Editor’s note: Mike Royko wrote this one for the Chicago Daily News on May 5, 1976.
A short man with a thick neck just walked in and handed me an envelope and said: “Dis is fum Mr. Sinatra.”
Sure enough, it was — a letter from Ol’ Blue Eyes himself, telling me off good for my column about how he has a 24-hour police guard outside his hotel suite while he’s in Chicago.
Here’s what he says:
“Let me start this note by saying, I don’t know you and you don’t know me. I believe if you knew me:
“First, you would find immediately that I do not have an army of flunkies.
“Secondly, neither myself, nor my secretary, nor my security man put in the request for police protection. It is something that’s far from necessary.
“It’s quite obvious that your source of information stinks, but that never surprises me about people who write in newspapers for a living. They rarely get their facts straight. If the police decided that they wanted to be generous with me, I appreciate it. If you have any beefs with the Chicago police force, why not take it out on them instead of me, or is that too big a job for you?
“And thirdly, who in the hell gives you the right to decide how disliked I am if you know nothing about me?
“The only honest thing I read in your piece is the fact that you admitted you are disliked, and by the way you write I can understand it. Quite frankly, I don’t understand why people don’t spit in your eye three or four times a day.
“Regarding my ‘tough reputation,’ you and no one else can prove that allegation. You and millions of other gullible Americans read that kind of crap written by the same female gossip columnists that you are so gallantly trying to protect: the garbage dealers I call hookers, and there’s no doubt that is exactly what they are, which makes you a pimp, because you are using people to make money, just as they are.
“Lastly, certainly not the least, if you are a gambling man:
“(a) You prove, without a doubt, that I have ever punched an elderly drunk or elderly anybody, you can pick up $100,000.
“(b) I will allow you to pull my ‘hairpiece.’ If it moves, I will give you another $100,000; if it does not, I punch you in the mouth.
“How about it?
“(signed) Frank Sinatra
“cc: The Honorable Richard J. Daley
“Police Supt. James Rochford
“Mr. Marshall Field, Publisher
“Mr. Charles Fegert, Vice President
“This material has been copyrighted and may not be reproduced unless used in its entirety and sets forth the following copyright notice: “Frank Sinatra, 1976.”
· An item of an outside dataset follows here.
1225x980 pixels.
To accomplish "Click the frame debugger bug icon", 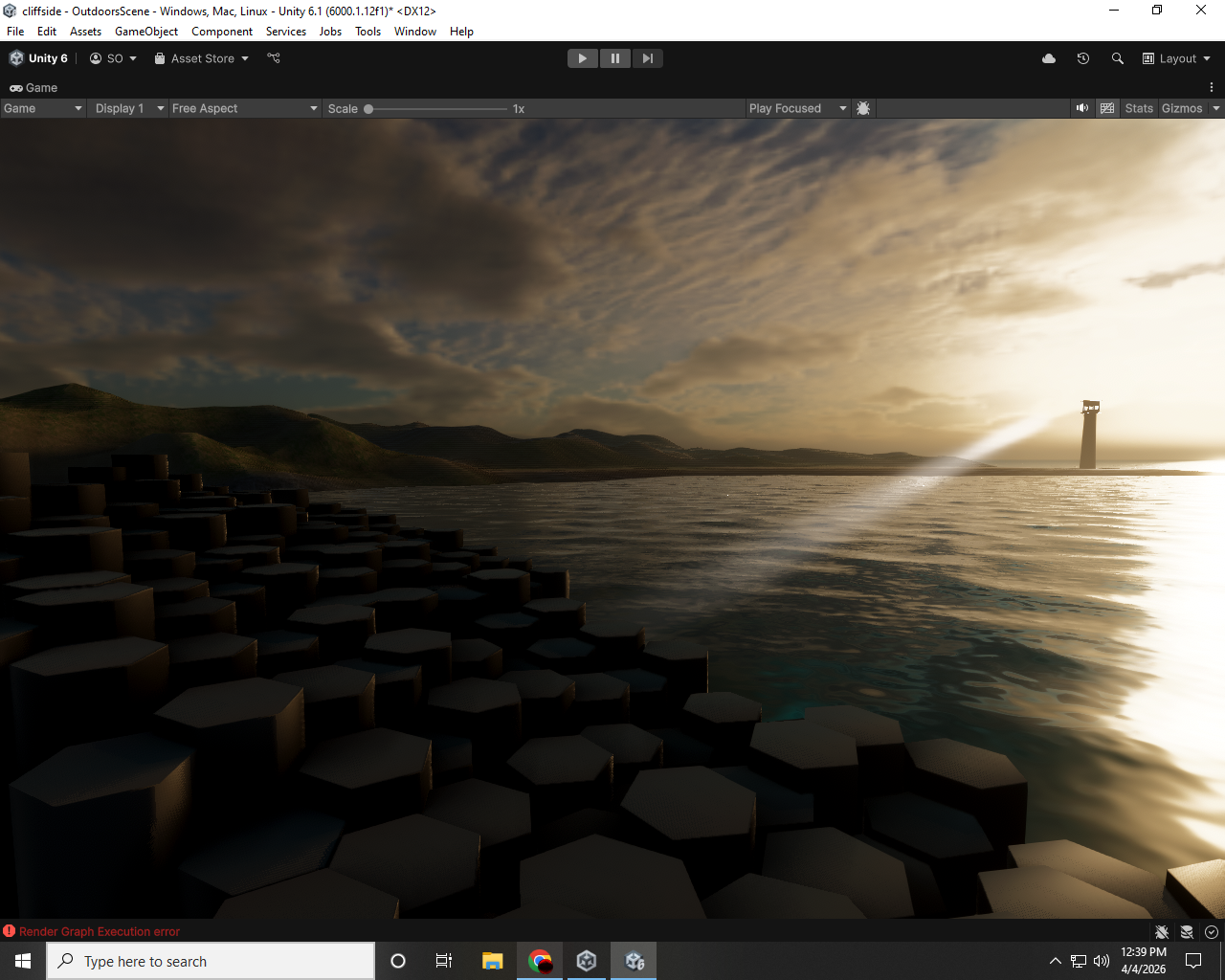I will [x=863, y=108].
Before I respond, I have to admit that receiving a signed, hand-delivered, copyrighted letter from Frank Sinatra was a thrill. Even if he did call me a pimp.
Way back, when we were both young, Sinatra was one of my heroes because (a) he was really skinny, (b) he had a big Adam’s apple, (c) he had greasy hair, and (d) all the girls loved him. Me, too, except for (d).
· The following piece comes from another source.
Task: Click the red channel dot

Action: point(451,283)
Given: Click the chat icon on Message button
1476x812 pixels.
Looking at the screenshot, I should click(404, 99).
For 30 years, I’ve considered him the master of pop singers. Why, in 1953, I played his great record “Birth of the Blues” so often that a Korean house boy learned every word. And he probably taught the song to his children. So if Sinatra has a fan club in the Korean village of Yong Dong Po, it’s because of me.
I mention this only to show how deeply it pained me to be critical of him. The pain may have been brought on by the French fries at lunch, but I prefer to think it was sentiment.
Anyway, here is my point-by-point response to his point-by-point response to my column:
* If you say you have no flunkies, I take your word and apologize. I even apologize to the flunky who delivered the letter.
* You say you didn’t ask for the police guard. I’ll buy that. But I didn’t say you asked. I quoted the police public relations man, who said you did. I now suspect that what actually happened is that some politician sent the cop over to impress you. This point could have been easily cleared up before I wrote the column, but every time we called your suite, your secretary got snippy and hung up.
* I didn’t say you were disliked; the police PR man said it to justify the guard. I like you, Frank, honest. When you wore big bow ties, I wore big bow ties. When you wore big lapels and baggy pants, I wore big lapels and baggy pants. When you dated Ava Gardner, I dated Ava Grobnik. We’re a lot alike.
* The reason people don’t spit in my eye three or four times a day is that I duck fast.
* After rereading your massive file of news clippings, I agree that you have never punched any “elderly drunks.” Most of the drunks you punched were younger.
* If you can prove, without a doubt, that I have ever been a pimp, I will give you $11.69 cash. You’re not the only high roller in town.
* I don’t want to pull your hair. People would think we’re a couple of weirdos.
* However, for the sake of a sporting proposition, I’ll do it. But only if I can make new terms for the bet.
If your hair doesn’t move you can punch me in the mouth. (I figure that fans who can’t buy tickets for your show will pay 50 cents to touch my swollen lip.)
But if it does move, never mind the 100 Gs — you give me one of your old bow ties and an original recording of “Birth of the Blues.” I still say it was your best song.